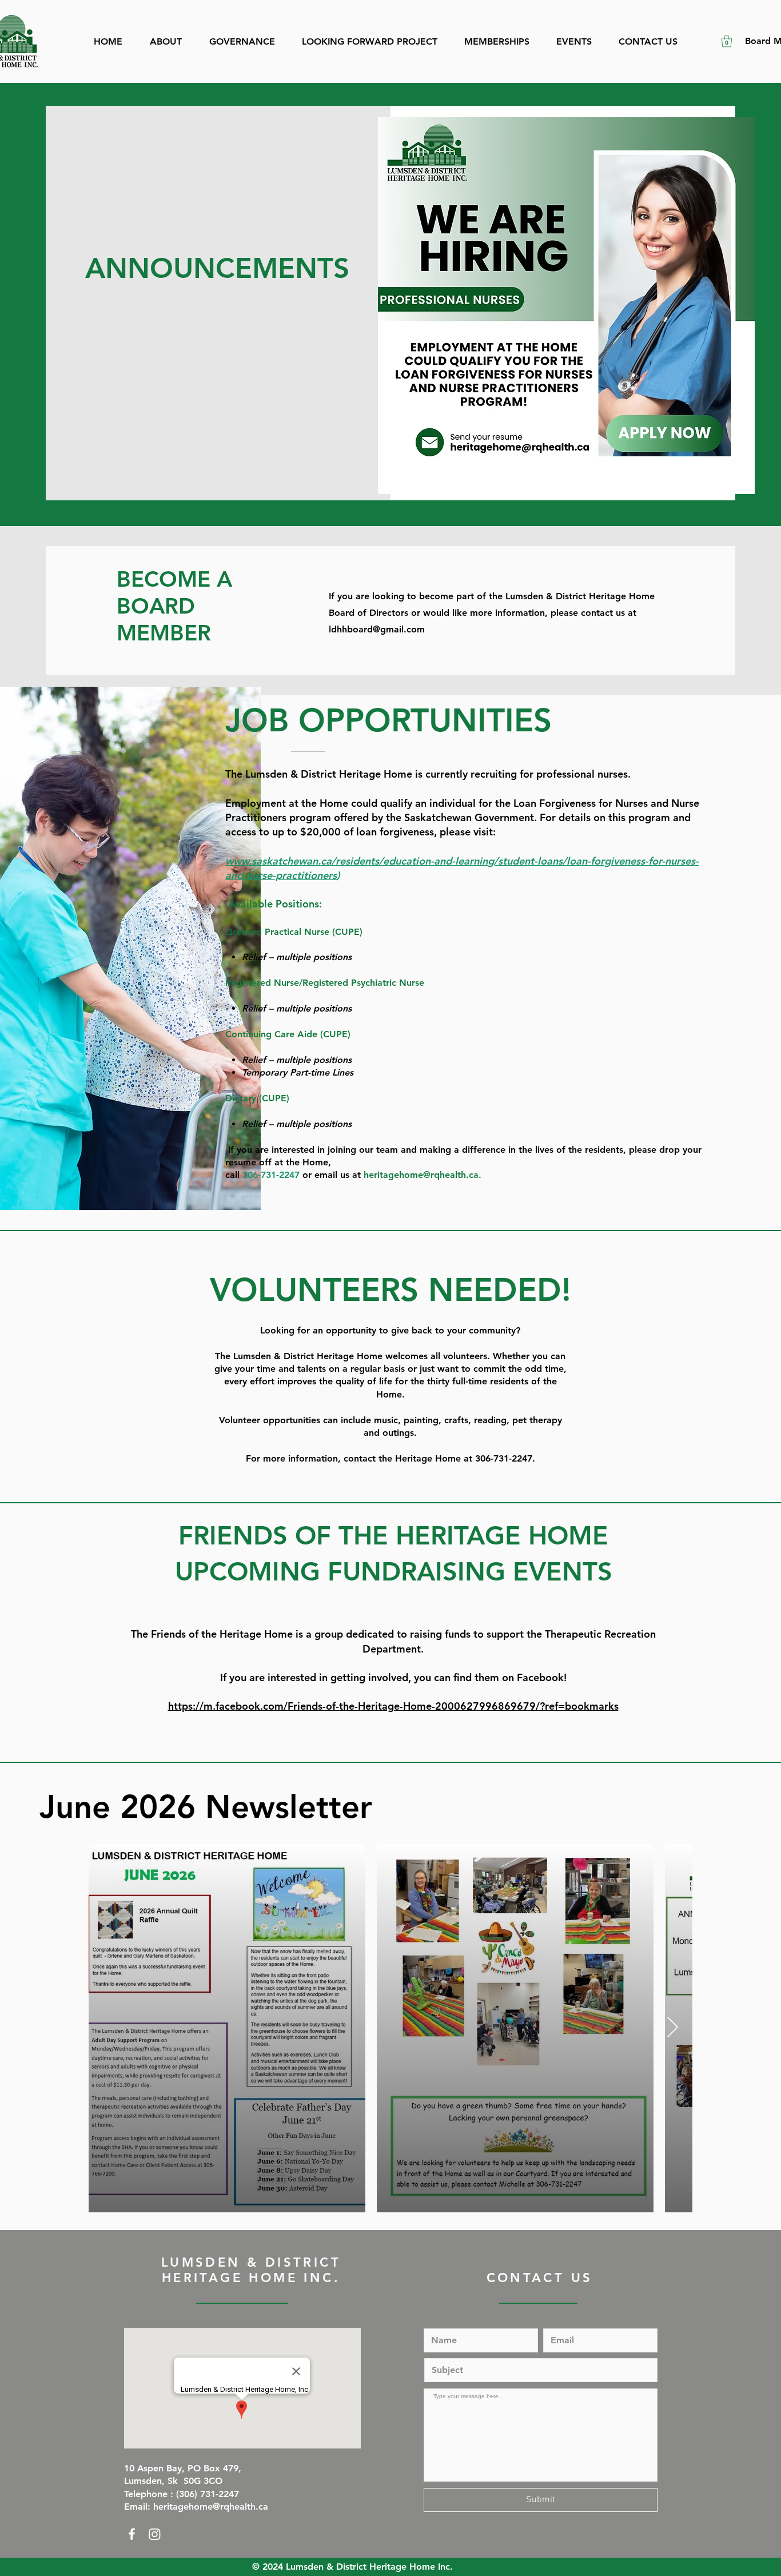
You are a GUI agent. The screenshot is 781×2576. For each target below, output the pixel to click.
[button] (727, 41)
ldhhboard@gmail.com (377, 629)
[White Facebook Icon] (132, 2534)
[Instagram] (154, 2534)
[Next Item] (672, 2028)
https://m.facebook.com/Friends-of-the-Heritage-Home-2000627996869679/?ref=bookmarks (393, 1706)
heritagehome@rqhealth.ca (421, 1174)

-------

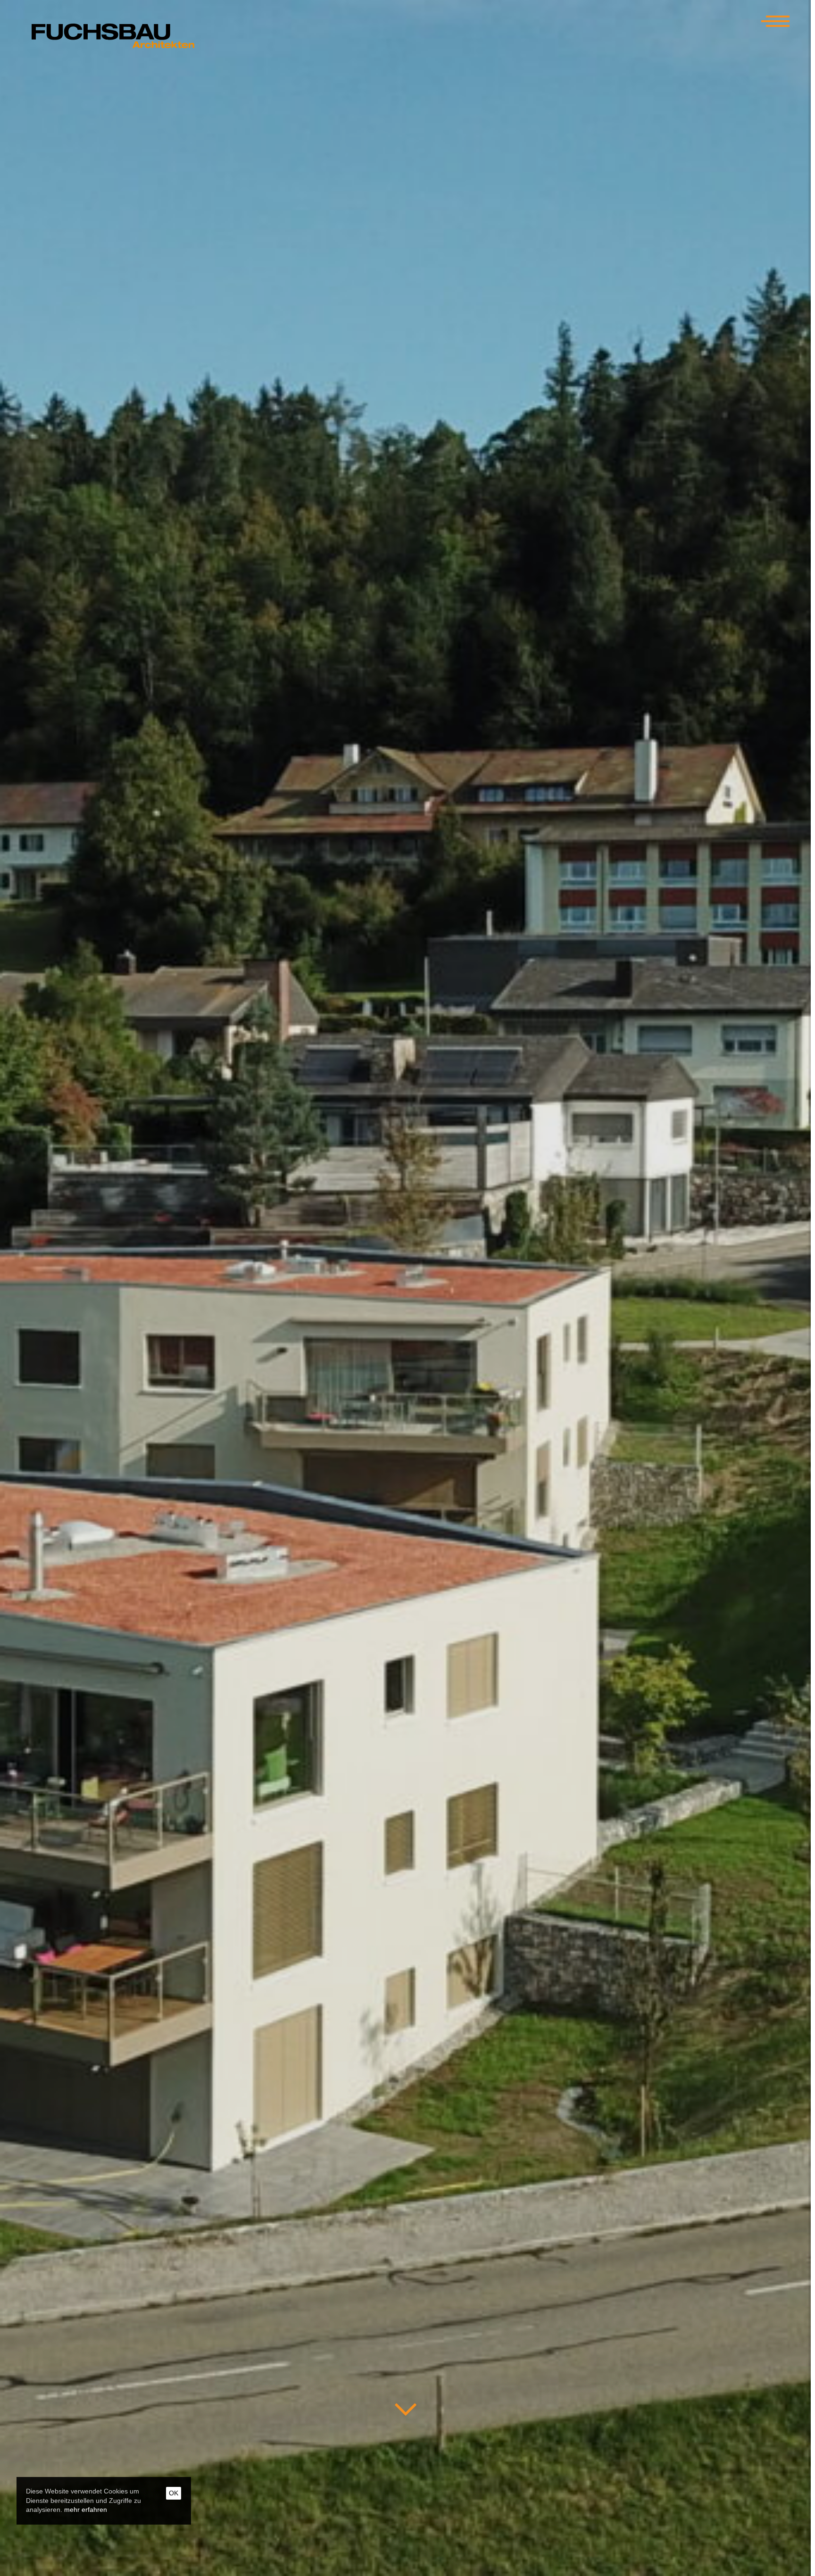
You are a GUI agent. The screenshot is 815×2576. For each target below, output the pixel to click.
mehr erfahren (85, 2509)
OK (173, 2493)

-------

Problem statement ▸ What is the number of lines in the entries above that contain the word "click"? Answer with that number only.

Output ▸ 2